> [TRY IT] Quote exactly, and only, the lines of the material below from the line with "This screenshot has width=1464, height=812." through the line with "Expand the Sub-Type section chevron".

> [MATERIAL FOR THE TASK]
+--

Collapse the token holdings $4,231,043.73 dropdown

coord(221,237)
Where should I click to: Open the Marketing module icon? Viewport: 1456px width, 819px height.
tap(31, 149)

+--

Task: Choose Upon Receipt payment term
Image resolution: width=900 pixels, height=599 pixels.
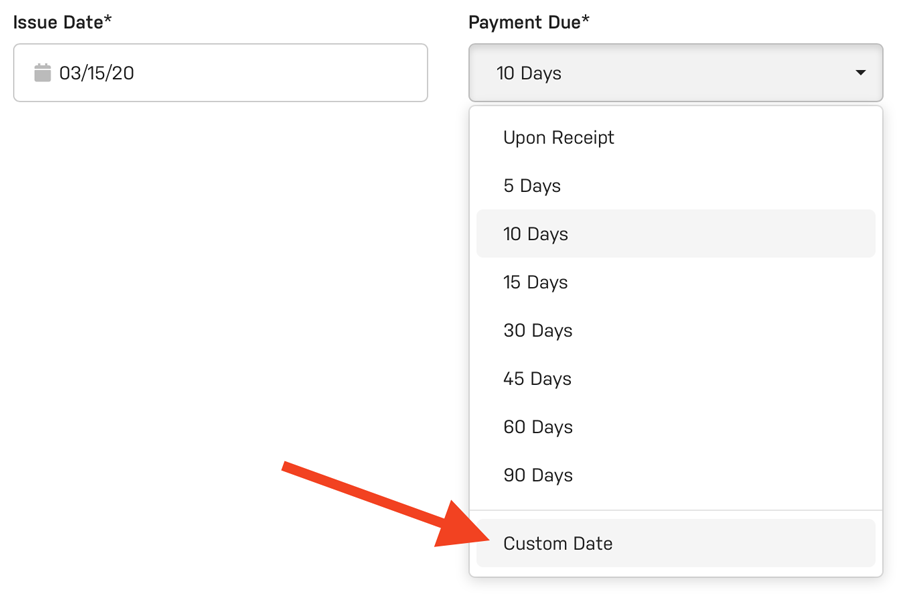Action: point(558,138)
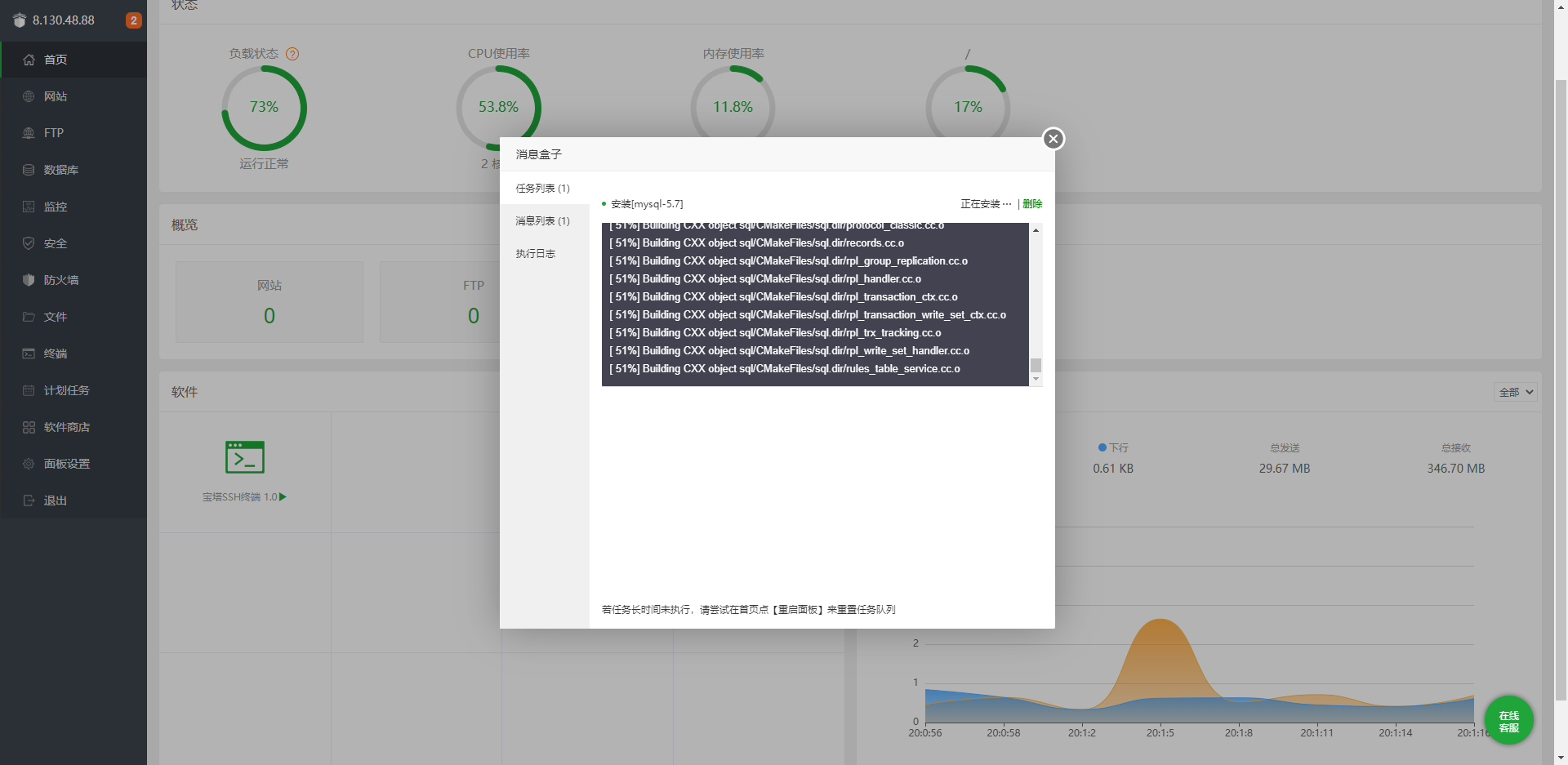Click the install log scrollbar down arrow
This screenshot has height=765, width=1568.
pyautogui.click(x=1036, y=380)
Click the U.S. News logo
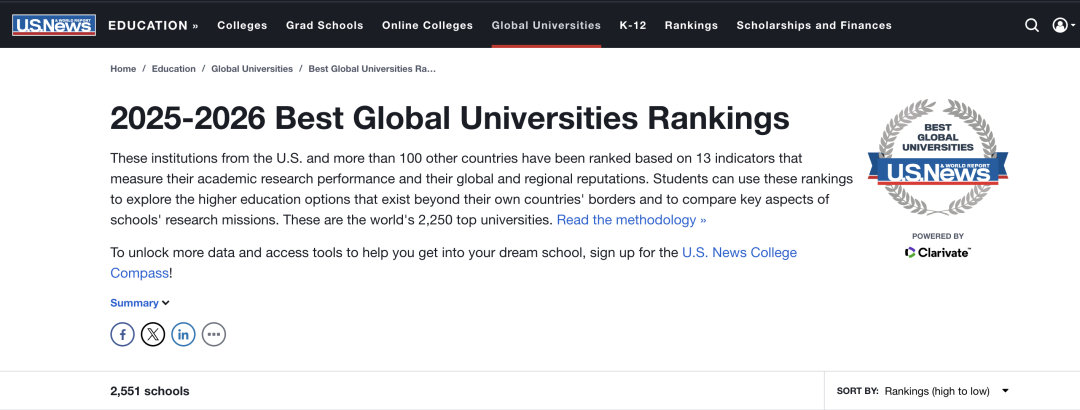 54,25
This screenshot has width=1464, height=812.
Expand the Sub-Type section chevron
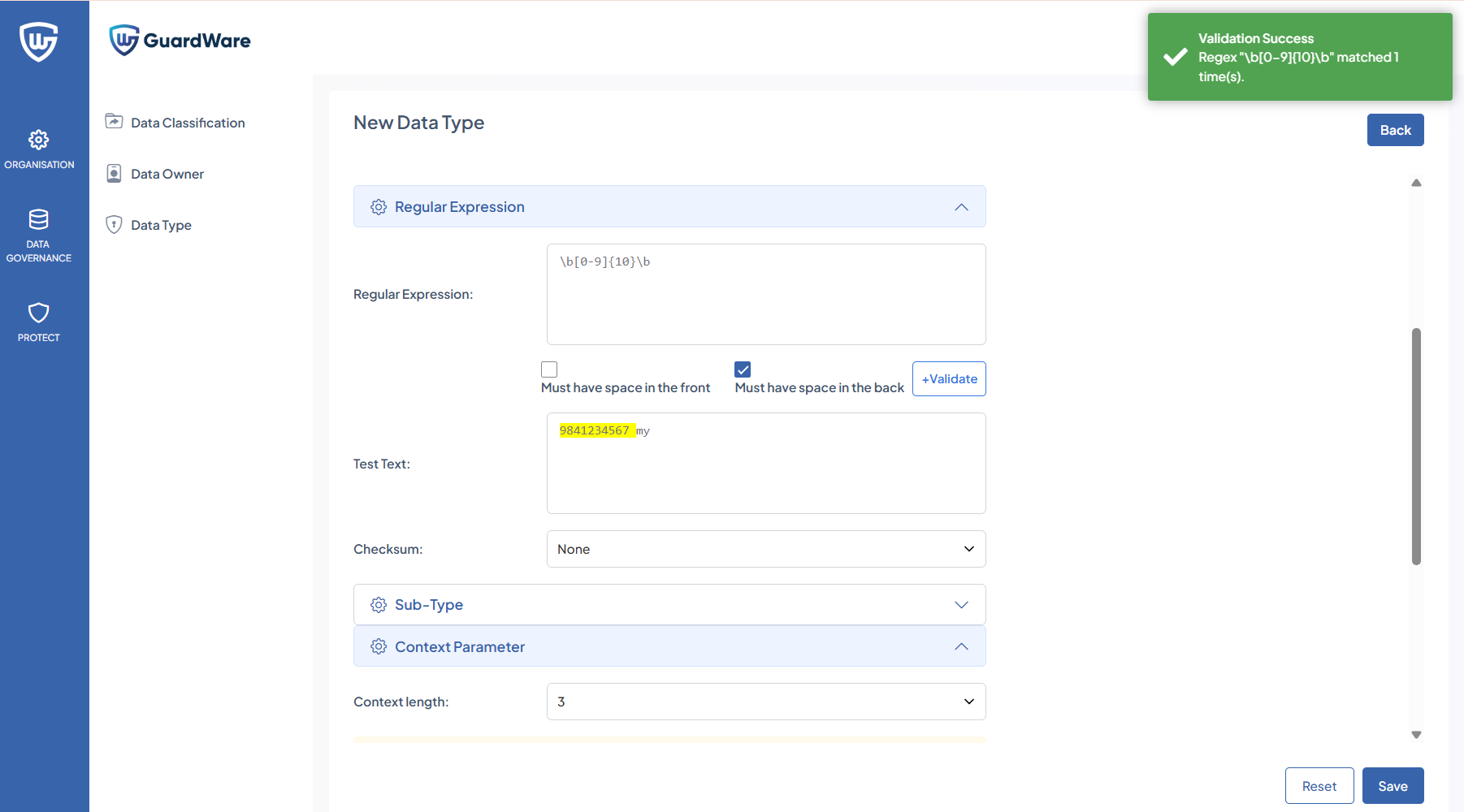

+--

> [SOLUTION BELOW]
This screenshot has width=1464, height=812.
Expand the Sub-Type section chevron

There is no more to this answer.